And so we come to the final issue of Locke and Key. Is it good? I’m telling you right now, it’s a wee bit expensive.
Locke and Key: Alpha #2 (IDW)
So here’s the bottom line. I was moved by the beginning of this comic. Hill has a wonderful circle of events, where the Locke family ends up, yet again, at the same funeral home. Bode is, at this point (cue the X-Files style blacked out line), super dead, like cremated dead. But his soul is still floating around Keyhouse. I’m not giving anything away, but by the end of this comic, things became so saccharin I could hardly stomach it.

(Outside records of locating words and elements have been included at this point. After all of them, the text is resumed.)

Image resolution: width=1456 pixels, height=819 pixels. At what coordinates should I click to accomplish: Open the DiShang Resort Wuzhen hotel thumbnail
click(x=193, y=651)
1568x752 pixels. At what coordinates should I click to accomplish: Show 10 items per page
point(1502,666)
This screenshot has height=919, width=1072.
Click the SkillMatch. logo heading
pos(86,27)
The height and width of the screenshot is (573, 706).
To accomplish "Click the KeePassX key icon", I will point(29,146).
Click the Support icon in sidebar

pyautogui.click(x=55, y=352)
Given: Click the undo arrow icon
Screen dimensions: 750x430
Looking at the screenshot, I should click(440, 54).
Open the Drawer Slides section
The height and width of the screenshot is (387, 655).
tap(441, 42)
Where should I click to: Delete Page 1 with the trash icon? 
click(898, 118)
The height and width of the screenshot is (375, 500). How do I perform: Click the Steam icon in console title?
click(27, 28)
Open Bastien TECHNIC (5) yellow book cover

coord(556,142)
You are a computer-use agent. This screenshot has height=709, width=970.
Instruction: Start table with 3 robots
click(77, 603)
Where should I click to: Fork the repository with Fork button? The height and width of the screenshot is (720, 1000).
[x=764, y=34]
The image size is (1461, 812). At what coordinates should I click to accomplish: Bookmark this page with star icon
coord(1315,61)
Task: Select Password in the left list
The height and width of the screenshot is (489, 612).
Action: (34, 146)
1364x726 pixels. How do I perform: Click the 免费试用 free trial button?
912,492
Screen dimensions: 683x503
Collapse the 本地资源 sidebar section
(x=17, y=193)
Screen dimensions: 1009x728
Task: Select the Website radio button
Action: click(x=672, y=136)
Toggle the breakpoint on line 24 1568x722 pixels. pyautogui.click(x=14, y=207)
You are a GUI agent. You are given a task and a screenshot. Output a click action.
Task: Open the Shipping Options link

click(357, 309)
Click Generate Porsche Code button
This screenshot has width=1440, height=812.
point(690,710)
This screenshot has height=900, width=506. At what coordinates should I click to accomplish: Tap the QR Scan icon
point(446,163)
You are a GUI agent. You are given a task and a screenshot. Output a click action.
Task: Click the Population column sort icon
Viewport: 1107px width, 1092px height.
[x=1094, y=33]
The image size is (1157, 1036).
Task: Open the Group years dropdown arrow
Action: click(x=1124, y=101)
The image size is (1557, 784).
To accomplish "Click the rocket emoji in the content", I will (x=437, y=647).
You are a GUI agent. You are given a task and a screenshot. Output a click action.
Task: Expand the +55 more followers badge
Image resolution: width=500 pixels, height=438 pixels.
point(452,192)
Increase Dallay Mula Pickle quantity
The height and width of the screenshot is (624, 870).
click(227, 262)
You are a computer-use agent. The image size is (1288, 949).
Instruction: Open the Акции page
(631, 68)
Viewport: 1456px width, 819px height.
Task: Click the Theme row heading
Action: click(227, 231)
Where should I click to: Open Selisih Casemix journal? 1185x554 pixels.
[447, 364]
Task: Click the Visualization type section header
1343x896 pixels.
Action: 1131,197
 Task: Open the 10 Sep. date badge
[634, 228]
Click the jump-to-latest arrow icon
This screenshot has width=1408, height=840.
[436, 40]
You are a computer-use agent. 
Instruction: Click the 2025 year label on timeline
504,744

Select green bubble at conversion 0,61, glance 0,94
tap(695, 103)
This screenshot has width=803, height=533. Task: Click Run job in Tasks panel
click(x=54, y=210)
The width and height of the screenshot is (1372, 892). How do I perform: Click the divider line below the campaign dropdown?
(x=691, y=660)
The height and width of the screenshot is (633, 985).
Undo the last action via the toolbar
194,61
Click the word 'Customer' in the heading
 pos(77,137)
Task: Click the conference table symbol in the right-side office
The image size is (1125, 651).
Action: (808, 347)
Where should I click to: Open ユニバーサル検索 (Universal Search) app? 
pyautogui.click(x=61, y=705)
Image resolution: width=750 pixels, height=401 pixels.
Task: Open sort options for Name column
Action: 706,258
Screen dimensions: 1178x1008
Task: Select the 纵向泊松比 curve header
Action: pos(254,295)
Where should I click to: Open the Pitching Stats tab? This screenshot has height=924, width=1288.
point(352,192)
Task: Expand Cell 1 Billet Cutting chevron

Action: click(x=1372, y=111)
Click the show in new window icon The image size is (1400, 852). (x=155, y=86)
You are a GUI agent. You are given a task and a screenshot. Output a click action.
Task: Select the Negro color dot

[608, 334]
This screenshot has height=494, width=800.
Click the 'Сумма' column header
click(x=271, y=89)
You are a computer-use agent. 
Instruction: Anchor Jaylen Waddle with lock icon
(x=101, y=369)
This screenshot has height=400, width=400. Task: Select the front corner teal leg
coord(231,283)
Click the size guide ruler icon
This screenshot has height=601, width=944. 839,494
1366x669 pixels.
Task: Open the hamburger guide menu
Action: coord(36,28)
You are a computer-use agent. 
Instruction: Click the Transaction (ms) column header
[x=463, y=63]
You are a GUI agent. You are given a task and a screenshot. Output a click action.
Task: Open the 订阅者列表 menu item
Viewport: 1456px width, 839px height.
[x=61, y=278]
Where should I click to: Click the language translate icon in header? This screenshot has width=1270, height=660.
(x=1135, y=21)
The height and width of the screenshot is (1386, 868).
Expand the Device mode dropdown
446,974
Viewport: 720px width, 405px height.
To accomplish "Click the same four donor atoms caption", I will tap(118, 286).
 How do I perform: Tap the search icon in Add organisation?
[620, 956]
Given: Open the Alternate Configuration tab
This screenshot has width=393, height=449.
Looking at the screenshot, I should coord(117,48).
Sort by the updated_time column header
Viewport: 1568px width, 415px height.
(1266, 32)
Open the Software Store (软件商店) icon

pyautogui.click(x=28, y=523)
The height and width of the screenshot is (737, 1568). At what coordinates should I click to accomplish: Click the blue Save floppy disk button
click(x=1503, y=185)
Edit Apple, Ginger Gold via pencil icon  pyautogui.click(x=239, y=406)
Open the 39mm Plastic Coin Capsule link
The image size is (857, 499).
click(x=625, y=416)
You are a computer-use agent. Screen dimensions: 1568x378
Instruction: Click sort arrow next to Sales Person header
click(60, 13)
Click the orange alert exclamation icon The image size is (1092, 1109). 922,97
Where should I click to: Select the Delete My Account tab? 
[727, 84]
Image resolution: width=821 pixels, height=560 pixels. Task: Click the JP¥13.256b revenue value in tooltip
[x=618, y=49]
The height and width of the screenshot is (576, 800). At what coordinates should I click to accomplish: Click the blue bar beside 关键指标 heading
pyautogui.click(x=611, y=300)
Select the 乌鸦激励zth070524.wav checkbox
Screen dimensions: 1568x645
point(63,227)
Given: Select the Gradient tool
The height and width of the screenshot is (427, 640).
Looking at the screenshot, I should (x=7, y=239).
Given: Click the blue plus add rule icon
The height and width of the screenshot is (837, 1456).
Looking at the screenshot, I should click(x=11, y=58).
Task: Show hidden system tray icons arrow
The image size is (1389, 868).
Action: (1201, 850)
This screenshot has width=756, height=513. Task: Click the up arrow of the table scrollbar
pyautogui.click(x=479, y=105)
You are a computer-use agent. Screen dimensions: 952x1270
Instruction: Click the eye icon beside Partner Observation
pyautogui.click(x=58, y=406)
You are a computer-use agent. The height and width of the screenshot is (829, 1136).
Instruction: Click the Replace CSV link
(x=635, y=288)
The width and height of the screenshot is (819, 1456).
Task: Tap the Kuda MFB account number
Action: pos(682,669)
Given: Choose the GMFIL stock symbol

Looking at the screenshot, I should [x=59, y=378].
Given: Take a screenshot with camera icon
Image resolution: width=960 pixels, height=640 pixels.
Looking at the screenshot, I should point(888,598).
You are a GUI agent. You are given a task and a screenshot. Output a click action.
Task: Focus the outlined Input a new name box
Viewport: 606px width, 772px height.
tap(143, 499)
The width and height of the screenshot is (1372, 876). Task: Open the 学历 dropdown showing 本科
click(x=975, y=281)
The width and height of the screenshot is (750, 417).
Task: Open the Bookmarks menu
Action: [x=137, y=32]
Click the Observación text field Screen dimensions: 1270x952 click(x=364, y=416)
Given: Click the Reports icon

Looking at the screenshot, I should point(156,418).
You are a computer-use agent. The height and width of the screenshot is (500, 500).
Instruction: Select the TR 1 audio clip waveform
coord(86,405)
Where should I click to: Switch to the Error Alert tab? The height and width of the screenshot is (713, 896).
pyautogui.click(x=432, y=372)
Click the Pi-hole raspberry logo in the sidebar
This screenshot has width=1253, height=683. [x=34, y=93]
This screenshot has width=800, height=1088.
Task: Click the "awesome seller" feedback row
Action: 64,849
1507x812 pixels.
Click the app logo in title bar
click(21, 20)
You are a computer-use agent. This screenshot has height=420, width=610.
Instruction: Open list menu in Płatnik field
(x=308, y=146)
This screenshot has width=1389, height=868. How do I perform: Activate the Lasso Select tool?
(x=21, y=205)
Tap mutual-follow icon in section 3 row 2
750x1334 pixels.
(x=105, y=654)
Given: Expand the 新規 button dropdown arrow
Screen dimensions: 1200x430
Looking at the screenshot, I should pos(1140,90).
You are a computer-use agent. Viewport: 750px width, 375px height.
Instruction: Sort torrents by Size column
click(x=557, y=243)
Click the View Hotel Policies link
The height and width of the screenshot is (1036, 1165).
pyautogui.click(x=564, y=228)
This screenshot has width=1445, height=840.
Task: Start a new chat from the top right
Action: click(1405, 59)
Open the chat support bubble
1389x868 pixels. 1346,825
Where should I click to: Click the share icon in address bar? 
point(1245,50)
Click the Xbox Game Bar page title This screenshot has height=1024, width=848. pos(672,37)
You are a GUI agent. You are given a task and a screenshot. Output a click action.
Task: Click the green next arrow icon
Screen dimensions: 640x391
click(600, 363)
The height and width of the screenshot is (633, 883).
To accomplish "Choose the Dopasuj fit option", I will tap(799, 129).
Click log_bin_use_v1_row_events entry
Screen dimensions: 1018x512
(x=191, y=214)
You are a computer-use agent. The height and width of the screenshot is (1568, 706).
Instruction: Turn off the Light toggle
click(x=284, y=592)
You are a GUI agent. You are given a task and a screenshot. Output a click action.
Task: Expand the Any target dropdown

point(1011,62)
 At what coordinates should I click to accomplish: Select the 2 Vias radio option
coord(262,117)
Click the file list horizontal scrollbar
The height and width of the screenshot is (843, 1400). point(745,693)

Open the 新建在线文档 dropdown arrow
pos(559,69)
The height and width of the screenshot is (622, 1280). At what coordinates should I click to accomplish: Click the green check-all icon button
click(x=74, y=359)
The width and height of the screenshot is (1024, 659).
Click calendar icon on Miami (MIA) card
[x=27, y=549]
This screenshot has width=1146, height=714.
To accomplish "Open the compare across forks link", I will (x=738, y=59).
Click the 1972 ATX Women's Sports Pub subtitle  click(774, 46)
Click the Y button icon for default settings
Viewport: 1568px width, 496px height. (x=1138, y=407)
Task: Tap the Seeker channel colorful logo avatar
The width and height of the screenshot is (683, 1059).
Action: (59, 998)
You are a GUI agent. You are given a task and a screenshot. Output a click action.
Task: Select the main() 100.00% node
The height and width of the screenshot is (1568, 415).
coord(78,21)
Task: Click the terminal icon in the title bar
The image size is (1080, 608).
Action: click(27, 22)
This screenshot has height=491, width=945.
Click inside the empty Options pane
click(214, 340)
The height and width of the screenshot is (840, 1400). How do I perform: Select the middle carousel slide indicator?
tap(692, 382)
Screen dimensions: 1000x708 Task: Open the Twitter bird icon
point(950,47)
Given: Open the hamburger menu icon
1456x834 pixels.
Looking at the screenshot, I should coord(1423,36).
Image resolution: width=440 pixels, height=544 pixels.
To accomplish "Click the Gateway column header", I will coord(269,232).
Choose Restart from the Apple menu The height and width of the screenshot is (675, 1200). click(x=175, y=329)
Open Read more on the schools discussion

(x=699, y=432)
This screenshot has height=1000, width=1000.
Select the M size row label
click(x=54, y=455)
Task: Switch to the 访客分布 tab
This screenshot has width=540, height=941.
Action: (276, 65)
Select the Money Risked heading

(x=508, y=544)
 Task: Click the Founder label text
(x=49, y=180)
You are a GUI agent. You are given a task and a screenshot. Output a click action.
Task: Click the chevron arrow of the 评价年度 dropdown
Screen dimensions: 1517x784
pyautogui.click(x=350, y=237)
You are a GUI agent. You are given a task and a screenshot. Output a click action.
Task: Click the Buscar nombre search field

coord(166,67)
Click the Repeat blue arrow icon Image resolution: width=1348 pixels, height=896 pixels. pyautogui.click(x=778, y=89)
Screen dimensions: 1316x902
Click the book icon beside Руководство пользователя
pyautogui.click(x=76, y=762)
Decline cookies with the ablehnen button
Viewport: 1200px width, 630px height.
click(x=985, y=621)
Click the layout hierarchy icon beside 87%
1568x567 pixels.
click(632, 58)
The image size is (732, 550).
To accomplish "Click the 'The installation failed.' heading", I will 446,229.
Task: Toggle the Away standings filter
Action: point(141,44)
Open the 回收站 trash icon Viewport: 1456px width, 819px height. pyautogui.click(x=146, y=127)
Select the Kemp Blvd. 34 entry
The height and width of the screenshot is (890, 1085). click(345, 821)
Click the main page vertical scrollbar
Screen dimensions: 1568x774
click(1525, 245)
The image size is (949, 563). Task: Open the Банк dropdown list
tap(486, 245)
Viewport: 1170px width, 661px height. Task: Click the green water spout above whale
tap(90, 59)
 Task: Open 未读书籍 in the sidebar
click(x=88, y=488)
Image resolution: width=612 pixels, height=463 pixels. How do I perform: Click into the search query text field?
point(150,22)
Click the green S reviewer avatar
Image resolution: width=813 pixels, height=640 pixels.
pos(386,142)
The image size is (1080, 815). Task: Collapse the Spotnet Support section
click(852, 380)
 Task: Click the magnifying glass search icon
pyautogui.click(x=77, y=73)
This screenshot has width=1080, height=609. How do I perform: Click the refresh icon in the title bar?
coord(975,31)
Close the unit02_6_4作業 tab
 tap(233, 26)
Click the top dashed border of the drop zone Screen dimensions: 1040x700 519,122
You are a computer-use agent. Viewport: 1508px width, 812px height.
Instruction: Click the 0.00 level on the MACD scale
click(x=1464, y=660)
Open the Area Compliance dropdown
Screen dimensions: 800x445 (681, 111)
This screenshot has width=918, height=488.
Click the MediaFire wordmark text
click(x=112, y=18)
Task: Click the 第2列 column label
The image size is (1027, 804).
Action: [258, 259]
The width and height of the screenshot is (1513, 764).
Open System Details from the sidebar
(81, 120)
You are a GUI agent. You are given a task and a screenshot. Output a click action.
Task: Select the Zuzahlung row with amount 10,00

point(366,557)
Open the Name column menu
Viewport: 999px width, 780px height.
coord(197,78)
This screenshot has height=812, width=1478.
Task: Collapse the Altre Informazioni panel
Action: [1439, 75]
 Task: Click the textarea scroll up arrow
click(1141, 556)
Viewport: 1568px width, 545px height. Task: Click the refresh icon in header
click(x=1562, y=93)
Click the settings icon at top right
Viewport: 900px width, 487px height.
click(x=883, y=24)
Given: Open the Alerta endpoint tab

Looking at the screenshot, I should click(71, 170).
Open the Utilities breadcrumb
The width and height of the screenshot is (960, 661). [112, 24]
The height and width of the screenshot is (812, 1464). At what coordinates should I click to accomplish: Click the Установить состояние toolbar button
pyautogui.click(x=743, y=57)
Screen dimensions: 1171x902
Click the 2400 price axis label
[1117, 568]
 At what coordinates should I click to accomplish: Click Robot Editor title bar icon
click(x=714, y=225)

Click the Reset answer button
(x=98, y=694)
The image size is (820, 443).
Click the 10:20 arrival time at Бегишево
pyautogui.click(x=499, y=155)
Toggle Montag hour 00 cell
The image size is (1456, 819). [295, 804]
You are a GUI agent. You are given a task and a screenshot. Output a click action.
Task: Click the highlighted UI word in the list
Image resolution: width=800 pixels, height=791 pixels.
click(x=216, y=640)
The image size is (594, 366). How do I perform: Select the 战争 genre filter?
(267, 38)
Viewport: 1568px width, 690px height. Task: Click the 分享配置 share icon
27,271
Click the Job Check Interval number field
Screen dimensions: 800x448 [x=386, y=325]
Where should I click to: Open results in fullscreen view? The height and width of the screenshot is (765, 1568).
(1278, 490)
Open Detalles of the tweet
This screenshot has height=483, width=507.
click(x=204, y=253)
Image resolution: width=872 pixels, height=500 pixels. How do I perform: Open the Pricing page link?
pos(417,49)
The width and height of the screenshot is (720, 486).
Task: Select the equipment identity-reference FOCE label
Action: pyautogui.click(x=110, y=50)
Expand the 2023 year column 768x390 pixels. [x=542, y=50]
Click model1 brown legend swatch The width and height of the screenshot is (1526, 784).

Now, I know it’s the end of a long running series, what is the creator supposed to do, kill everybody off? (Like in The Dark Tower series, except, wait, that last book ended with magical get out of death free cards too! I’m sorry, I try to separate King and Hill, but sometimes it’s damn near impossible for me not to compare the two, having read the majority of both men’s work.) You have to have a happy ending for the rubes, after all. And, the series did start with the Locke family having their dad murdered, and plenty of other people stayed dead at the end of this issue. So, there’s that. So, if you like happy endings, voila, eat it up.
Gabby draws pretty as per usual. His depiction of the remains of Keyhouse after last issue’s fire are creepy. Basically, if you have enjoyed his art thus far, you will continue to. I’ve run out of ways to say his art is pretty. It’s always been a little rounded off for my taste, but it’s still perty.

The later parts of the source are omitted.